*** Begin section ***

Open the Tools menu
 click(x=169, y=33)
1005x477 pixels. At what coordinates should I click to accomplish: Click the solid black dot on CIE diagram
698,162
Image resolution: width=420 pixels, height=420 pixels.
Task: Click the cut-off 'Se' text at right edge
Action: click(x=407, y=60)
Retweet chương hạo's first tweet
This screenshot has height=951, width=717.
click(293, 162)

*** End section ***

Look at the entries above. Then set all of them down again exactly.

Open the Tools menu
 click(x=169, y=33)
1005x477 pixels. At what coordinates should I click to accomplish: Click the solid black dot on CIE diagram
698,162
Image resolution: width=420 pixels, height=420 pixels.
Task: Click the cut-off 'Se' text at right edge
Action: click(x=407, y=60)
Retweet chương hạo's first tweet
This screenshot has height=951, width=717.
click(293, 162)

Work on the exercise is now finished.